Myocardial perfusion imaging (MPI) using single-photon emission computed tomography (SPECT) is a noninvasive test to diagnose coronary artery disease, stratify risk, predict outcomes, to guide patient management, and to reduce overall costs.1,2,3,4 SPECT MPI is known as the most validated noninvasive method to test for ischemia and its volume has grown rapidly over the past 3 decades to 15–20 million procedures worldwide per year.5,6

Although SPECT MPI has been around since the 1980s, there is a still a considerable variation in acquisition and reconstruction protocols worldwide and adherence to international guidelines and best practices relating to radiation exposure is low.7 For example, more than half of the European and 80% of the American sites use fixed activity protocols instead of patient-specific protocols.8 Yet, it has been shown that weight-based SPECT MPI protocols result in either an improved overall image quality or a comparable image quality while administering a lower activity.9,10 Adopting a count-based patient-specific activity or scan-time protocol results in a constant image quality across patients but does not account for all factors that determine the image quality of SPECT MPI and are therefore often center specific.

In the current issue of the Journal of Nuclear Cardiology, Cuddy-Walsh et al. developed a patient-specific activity protocol to standardize the average noise in a reconstructed image, irrespective of the SPECT camera, reconstruction algorithm, body weight, or gender.11 They retrospectively included 43 patients and simulated and calculated the image noise in the SPECT MPI scans acquired on both a conventional and multi-pinhole cadmium-zinc-telluride (CZT)-based SPECT camera. They found that there was a 3.6-fold difference in activity required to obtain the same number of photon counts and a 16-fold difference to obtain the same image noise between the CZT and conventional SPECT camera when using the same scan time. Moreover, they found in their regression analyses that body weight explained 85-89% of variation in image noise and that applying a body-weight-depending protocol in an additional 58 patients resulted in image noise independent of body weight. They further concluded that the body-weight-dependent activity protocol depends on camera and reconstruction algorithms and not solely on the number of photon counts.

Although the method to determine the image noise by statistically resampling the projection sets is somewhat difficult and may be burdensome for sites to perform, this is an original approach and the results are promising. The derived correlation between image noise and body weight (R2 = 0.85 to 0.89) is better than the previously reported correlation between photon counts and body weight (R2 = 0.61).10,11 One remark which should be made is that the 16-fold difference in the product of activity and scan time required to obtain the same image noise on a conventional instead of a pinhole camera does not necessarily imply that one has to increase the activity or scan time a 16-fold to obtain the same image quality. The level of noise and defect detectability in a reconstructed image heavily depends in a nonlinear fashion on the reconstruction method. A different reconstruction method can artificially alter image noise with only a limited effect on defect detectability.12 Standardization by noise rather than counts may result in a better image quality as one can better account for camera type and reconstruction algorithm but it still does not ensure sufficient defect detectability. However, the study by Cuddy-Walsh et al. gets us one step closer to achieving optimal image quality and provides new insights that can be used for the development of a method which ensures both a constant noise and sufficient defect detectability.

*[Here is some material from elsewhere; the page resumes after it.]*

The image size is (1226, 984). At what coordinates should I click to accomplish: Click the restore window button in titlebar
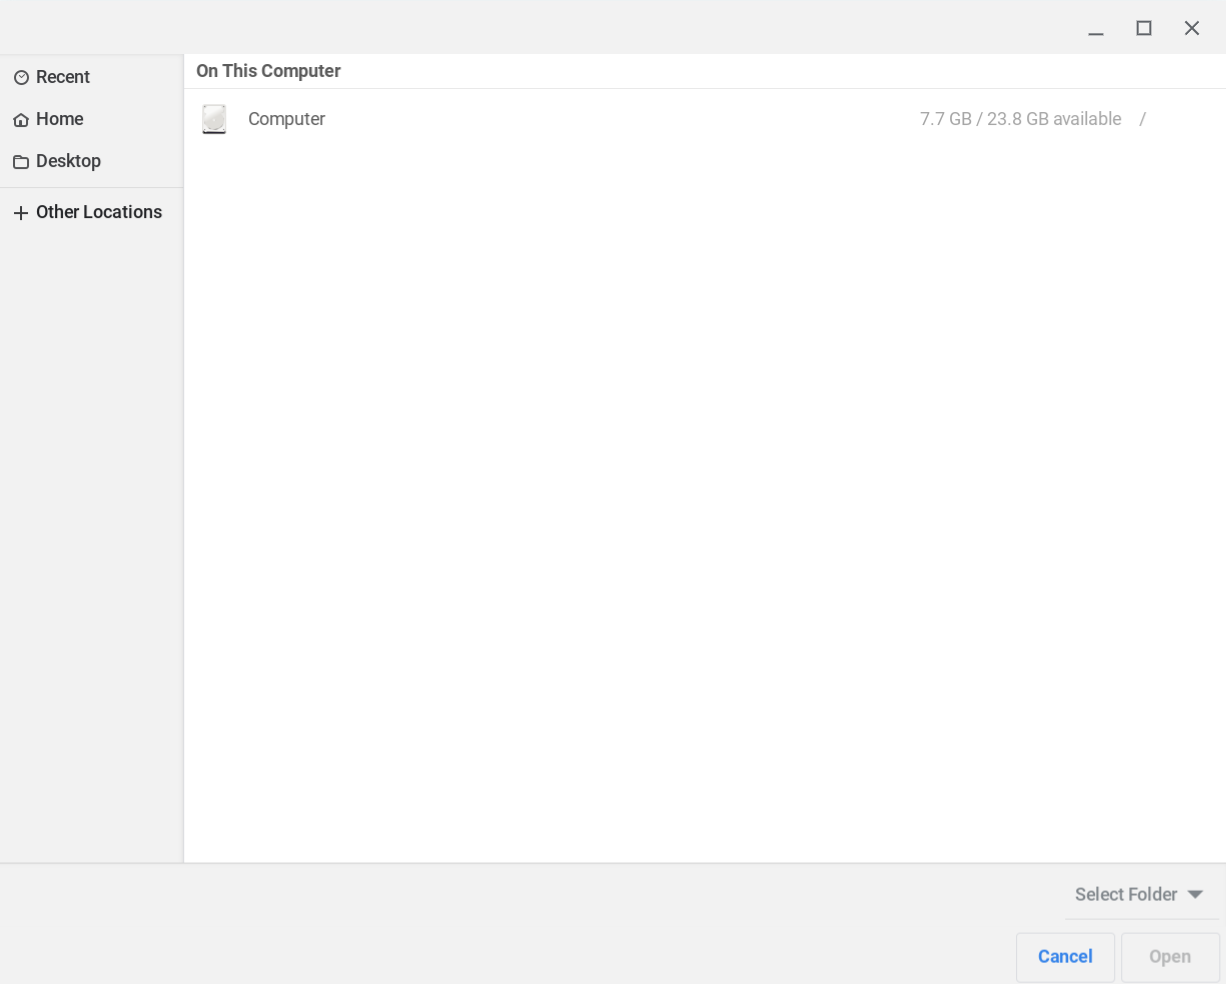pyautogui.click(x=1143, y=28)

As a next step in developing such a method, one can think of a standardized phantom test that can be used to easily derive the activity scan-time product and acquisition and reconstruction settings to obtain a standardized image quality with an optimal defect detectability for any SPECT scanner. Obtaining standardized image quality will presumably also result in a better consistency in (semi-)quantitative SPECT outcomes measures between centers, for example, ejection fraction and summed stress-, summed rest-, and summed difference scores, and will therefore potentially further enhance the role of these outcome measures in standardized image interpretation. Such a phantom test is already widely used in the standardization and quantification of FDG whole-body PET studies.13,14 It allows centers to determine the injected activity—scan-time product and reconstruction settings for their PET system(s), to achieve a standardized and comparable image quality between centers.

There are still some hurdles to overcome before having such a phantom test to standardize SPECT MPI. The first hurdle will be to design and validate a phantom test that can be used on all SPECT cameras to objectively determine the image quality in a fast and reproducible way. To this end, a commercially available cardiac phantom with myocardial defects may be used, for example, an anthropomorphic torso phantom with a cardiac insert (Data Spectrum Corporation). Next, one should derive a patient protocol by assessing the image quality of the phantom scans by looking at several reconstructions using varying activity scan-time products and protocols while assessing defect detectability and noise. The last hurdle before routine implementation would be to determine the minimal image quality that is required to obtain sufficient defect detectability and noise levels. The acceptable noise levels can be assessed by the method demonstrated by Cuddy-Walsh et al. and can therefore be considered as an important next step in establishing a phantom test to standardize myocardial perfusion imaging using SPECT across centers throughout the world.